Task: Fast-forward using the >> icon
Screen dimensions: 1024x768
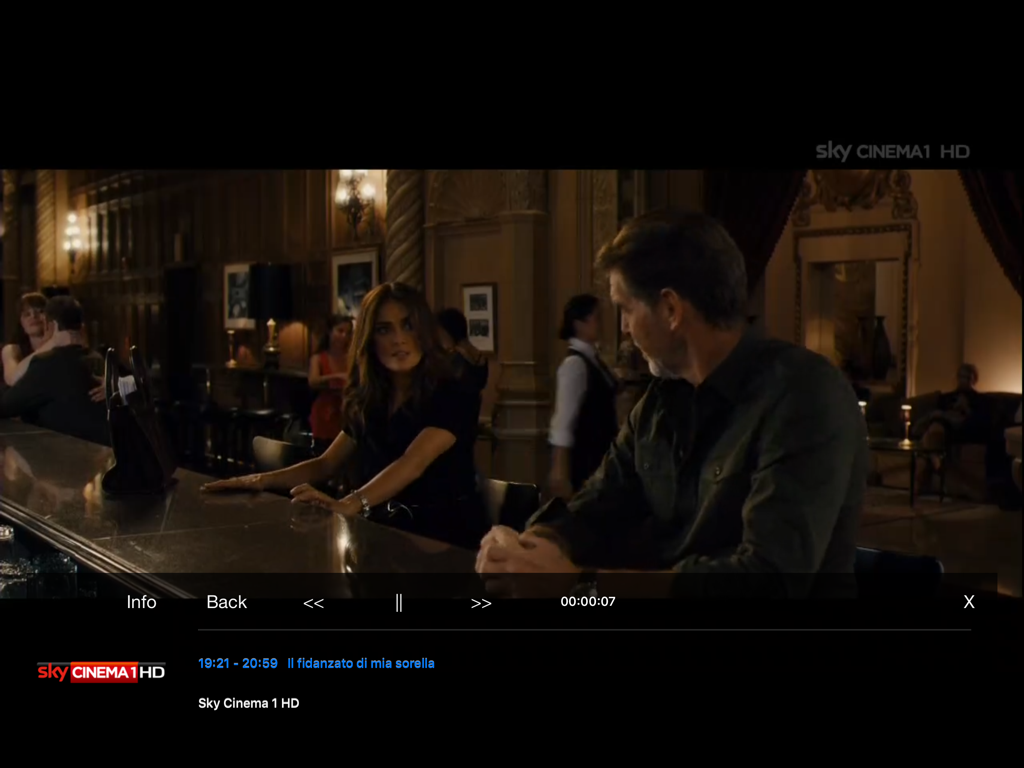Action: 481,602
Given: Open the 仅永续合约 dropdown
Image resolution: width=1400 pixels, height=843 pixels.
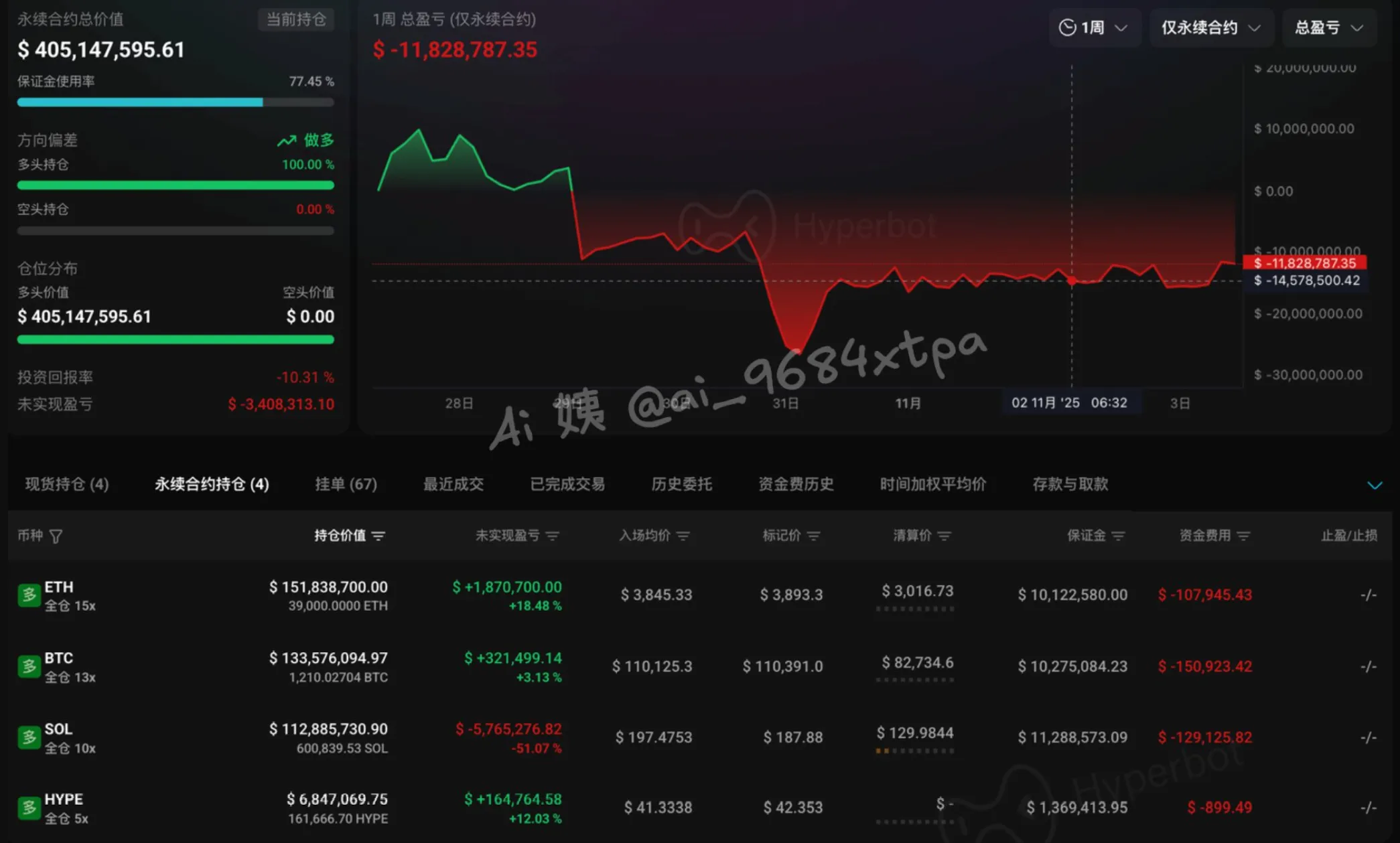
--
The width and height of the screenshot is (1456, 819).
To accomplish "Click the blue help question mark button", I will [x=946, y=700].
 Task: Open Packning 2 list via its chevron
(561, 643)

■ **WHAT TO DO**:
Copy word for word only the lines above from the one with "Screen dimensions: 1024x768" through the one with "Image resolution: width=1400". Leave pictures out.

■ **EXERCISE OUTPUT**:
Screen dimensions: 1024x768
Action: 481,602
Given: Open the 仅永续合约 dropdown
Image resolution: width=1400 pixels, height=843 pixels.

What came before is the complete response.